Читать книгу Ночь и день - Вирджиния Вулф - Страница 3

Глава III

Оглавление

Денем упрекнул Кэтрин Хилбери в принадлежности к одному из самых выдающихся семейств Англии, и если бы кто-нибудь взял на себя труд ознакомиться с исследованием мистера Голтона[10], то убедился бы, что это утверждение недалеко от истины. Алардайсы, Хилбери, Миллингтоны и Отуэй, похоже, собственным примером доказали, что интеллект – нечто такое, что можно запросто передавать от одного члена некой группы к другому практически до бесконечности, в полной уверенности, что девять из десяти представителей этого привилегированного сообщества бережно примут бесценный дар и понесут его дальше. Долгое время ее предки были известными судьями и адмиралами, юристами и государственными служащими, и в какой-то момент эта благодатная почва взрастила наконец редчайший цветок, который мог бы составить гордость любого семейства: выдающегося литератора, одного из величайших поэтов Англии – Ричарда Алардайса. Породив его, они еще раз подтвердили преимущества своей крови, продолжая плодить известных деятелей. Вместе с сэром Джоном Франклином[11] они плавали к Северному полюсу, с Хейвлоком освобождали Лакхнау, и если не указывали, подобно маякам, путь всему поколению, то были надежными яркими свечками, освещающими обычные закоулки жизни. Какую профессию ни возьми, в каждой на видном месте был какой-нибудь Уорбертон или Алардайс, Миллингтон или Хилбери.

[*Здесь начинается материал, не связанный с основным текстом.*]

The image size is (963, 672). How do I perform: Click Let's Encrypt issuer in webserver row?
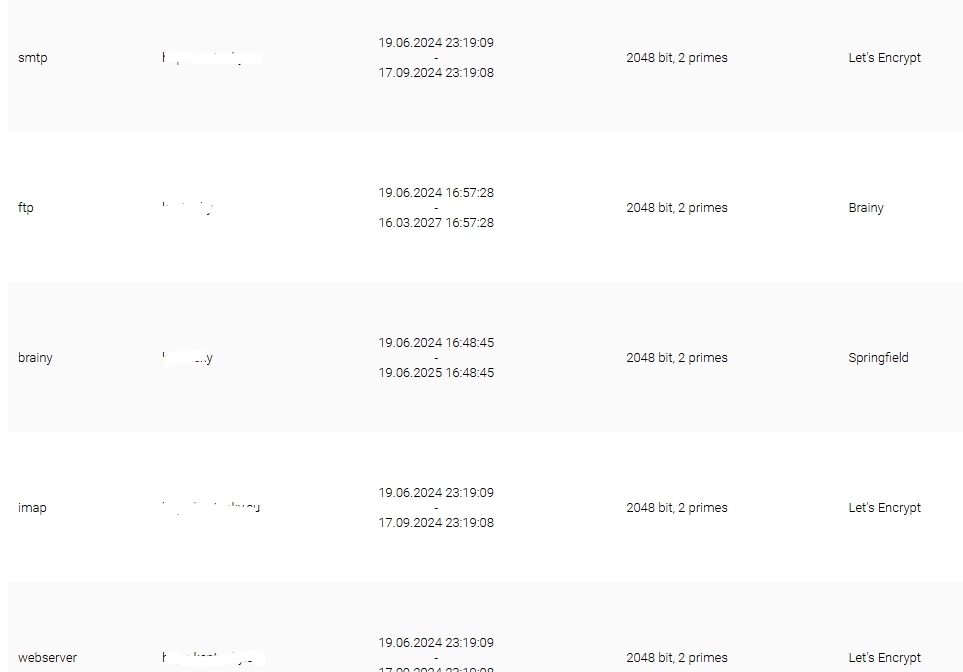point(884,658)
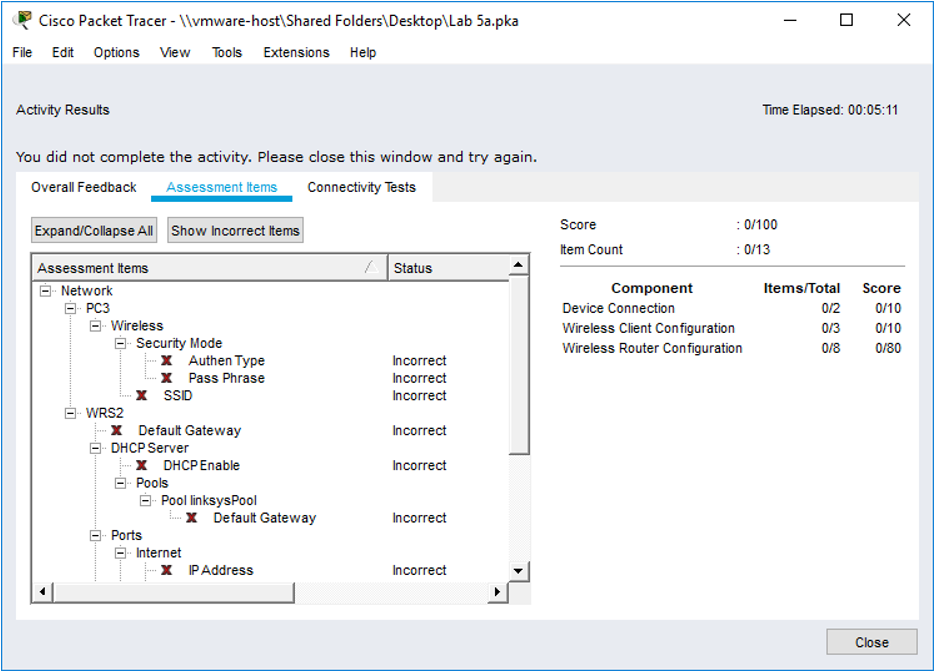Collapse the PC3 tree node
The image size is (936, 671).
(x=70, y=308)
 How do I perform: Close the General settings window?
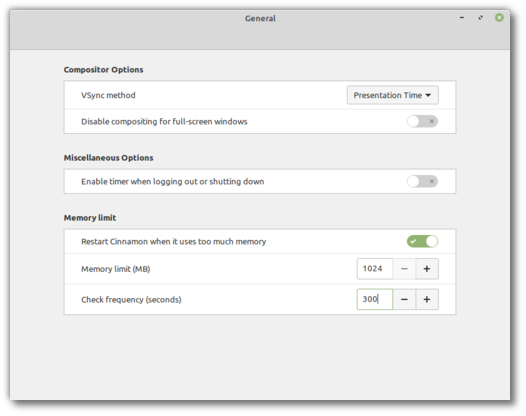click(499, 17)
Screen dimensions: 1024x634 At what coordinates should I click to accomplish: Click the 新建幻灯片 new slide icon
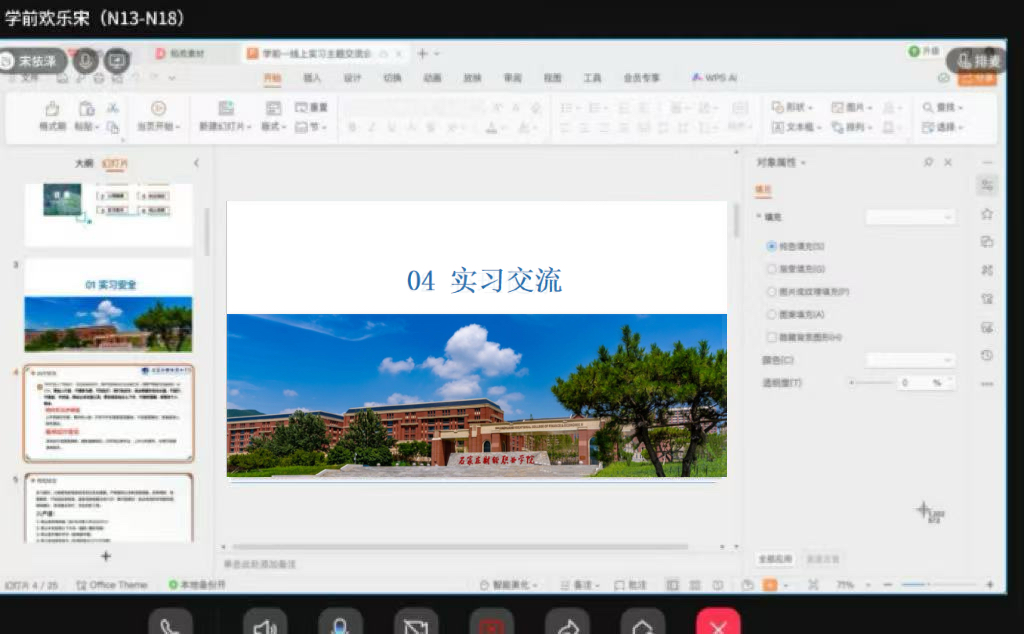pos(227,108)
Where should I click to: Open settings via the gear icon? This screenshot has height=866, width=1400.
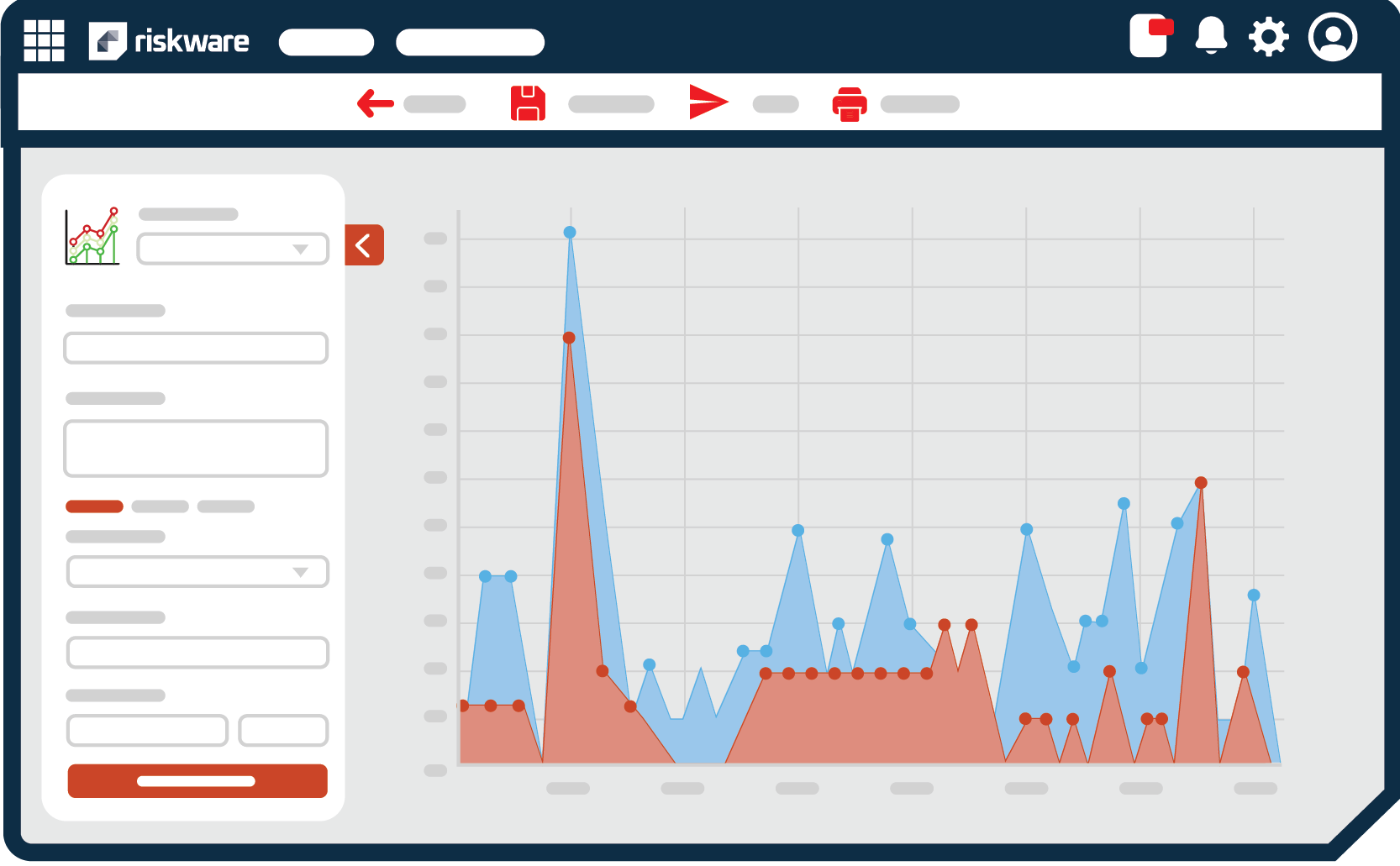pyautogui.click(x=1268, y=37)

Разумеется, следует добавить, что в английском обществе так уж сложилось: если ты носишь громкое имя, то не требуется особых заслуг, чтобы занять место, на котором проще отличиться, чем остаться в тени. И если это справедливо по отношению к сыновьям известных фамилий, в данном случае даже дочери, и даже в девятнадцатом столетии, становились влиятельными персонами – меценатками, или просветительницами (если оставались старыми девами), или супругами выдающихся деятелей (если выходили замуж). Справедливости ради следует отметить, что нет правил без исключений, и среди Алардайсов было несколько прискорбных случаев, наглядно показавших, что отпрыски таких семейств легче скатываются в порок, чем дети обычных родителей, если это послужит кому-то утешением. Однако в первые годы двадцатого века Алардайсы и их родственники в целом держались неплохо. Их можно было найти в списках лучших профессионалов, часто с учеными приставками к фамилии; они сидели в роскошных кабинетах с собственными секретарями; они писали объемистые фолианты в темных обложках, издаваемые двумя известнейшими университетами; и, если один из них умирал, можно было не сомневаться, что другой напишет его биографию.

Ныне источником этого величия, естественно, считался известный поэт, а, следовательно, его ближайшие потомки были обременены славой более, чем родственники из боковых ветвей. Благодаря своему особому положению единственной наследницы великого поэта миссис Хилбери оказалась духовной главой семьи. Ее дочь Кэтрин также обладала более высоким рангом в сравнении с ее двоюродными братьями и сестрами и прочей родней, тем более что и она была единственным ребенком в семье. Алардайсы женились и вступали в перекрестные браки, представители их многочисленного потомства регулярно ходили в гости друг к другу на обеды и семейные торжества, которые стали сродни таинствам и соблюдались не менее строго, чем дни церковных праздников и поста.

В прежние времена миссис Хилбери знала всех поэтов, всех писателей, всех красавиц и знаменитостей своей эпохи. И поскольку некоторые из них уже покинули бренный мир, а другие доживали свой век, замкнувшись в ореоле славы, миссис Хилбери регулярно собирала у себя родственников, чтобы вместе погоревать о былом величии ушедшего столетия, когда все науки и искусства Англии были представлены двумя-тремя звучными именами. «И где же те, кто придет им на смену?» – вопрошала она, и то, что настоящее не могло предъявить ей поэта, писателя или художника, сопоставимого с ними по масштабам, часто становилось темой ее рассуждений, особенно на закате, в минуты меланхолии, и эти ее ламентации невозможно было остановить, даже если кто и захотел бы. Однако миссис Хилбери была далека от того, чтобы осуждать за это младшее поколение. Она радушно принимала молодежь в своем доме, делилась с ними воспоминаниями, дарила монетки, угощала мороженым, давала добрые советы и сочиняла о них романтические истории, которые не имели ничего общего с действительностью.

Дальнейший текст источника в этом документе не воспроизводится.